Your goal:
Each entry that follows should be set down precisely, with its pictures removed.
======
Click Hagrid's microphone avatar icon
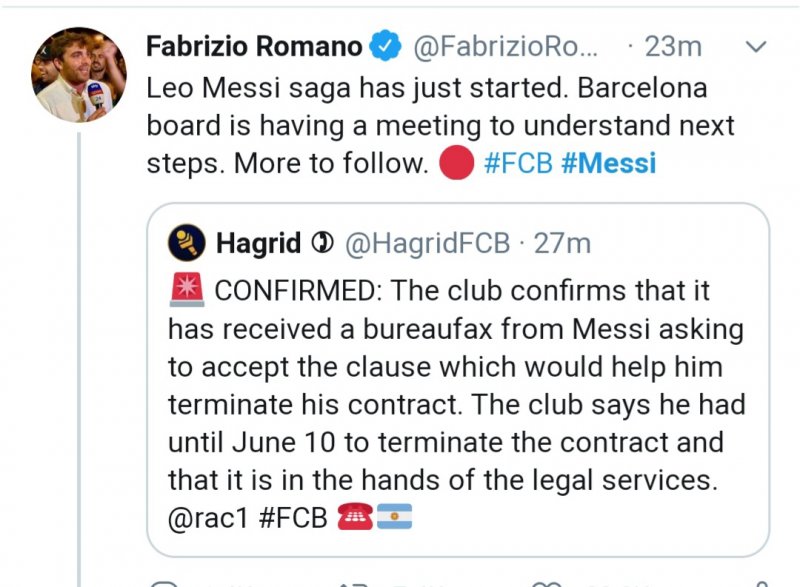This screenshot has height=587, width=800. (187, 241)
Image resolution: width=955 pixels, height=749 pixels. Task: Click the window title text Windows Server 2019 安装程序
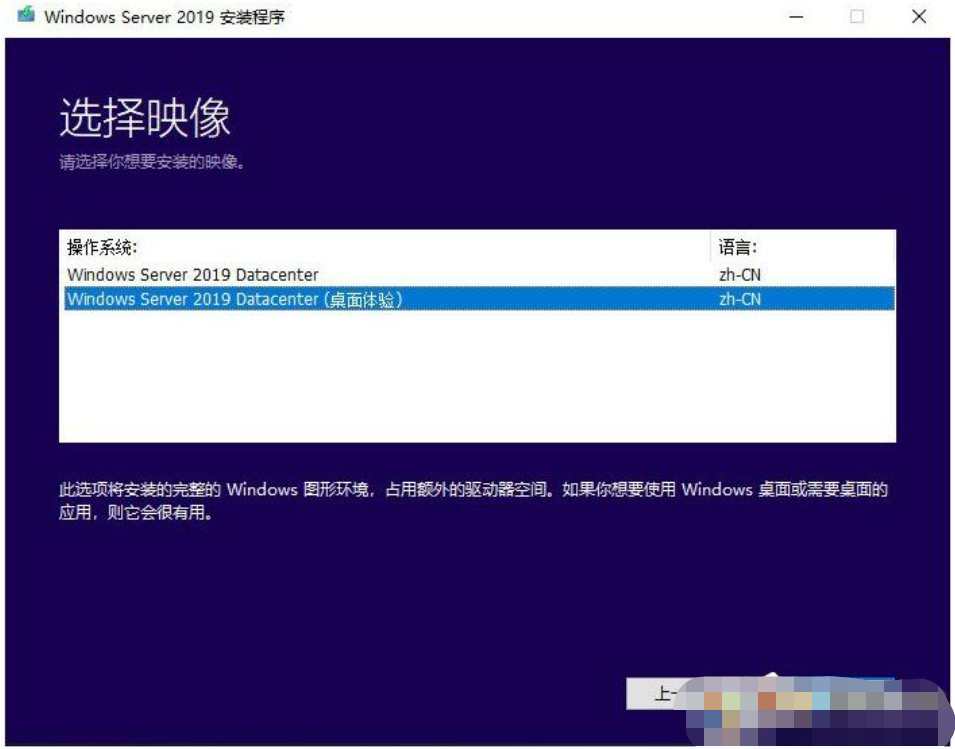coord(165,17)
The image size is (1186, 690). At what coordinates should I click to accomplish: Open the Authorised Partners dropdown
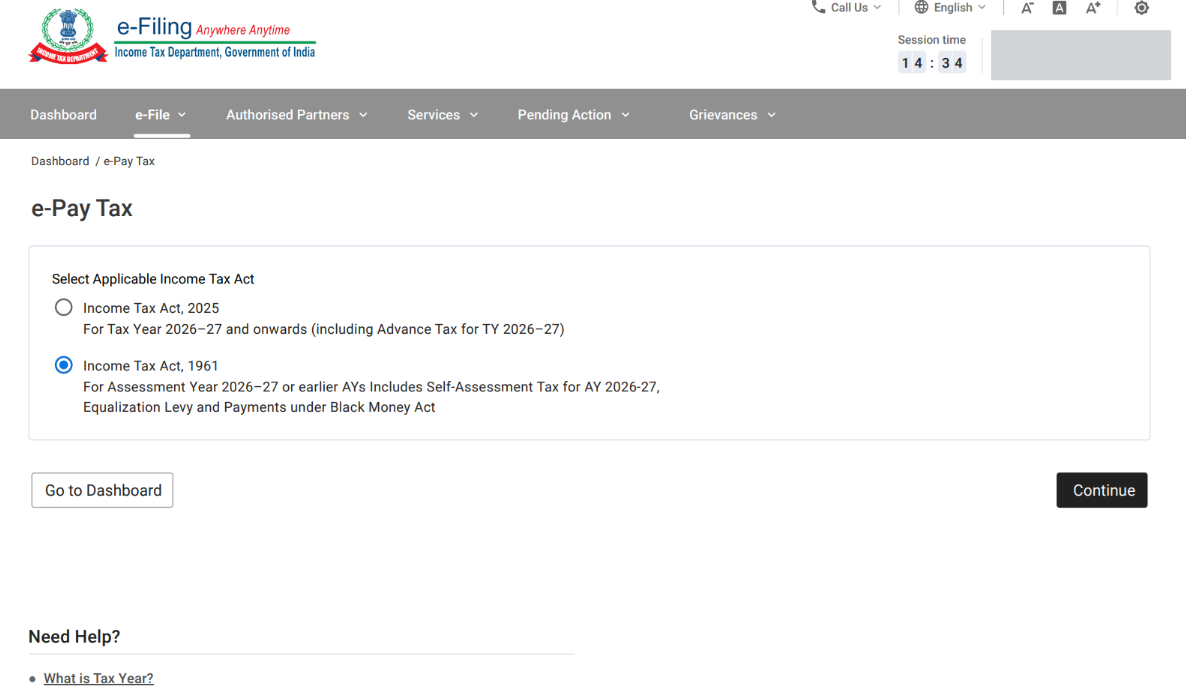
======
Solution to this exercise:
Click Hagrid's microphone avatar icon
This screenshot has height=587, width=800. (187, 241)
Image resolution: width=955 pixels, height=749 pixels. Task: Click the window title text Windows Server 2019 安装程序
coord(165,17)
The image size is (1186, 690). At what coordinates should I click to accomplish: Open the Authorised Partners dropdown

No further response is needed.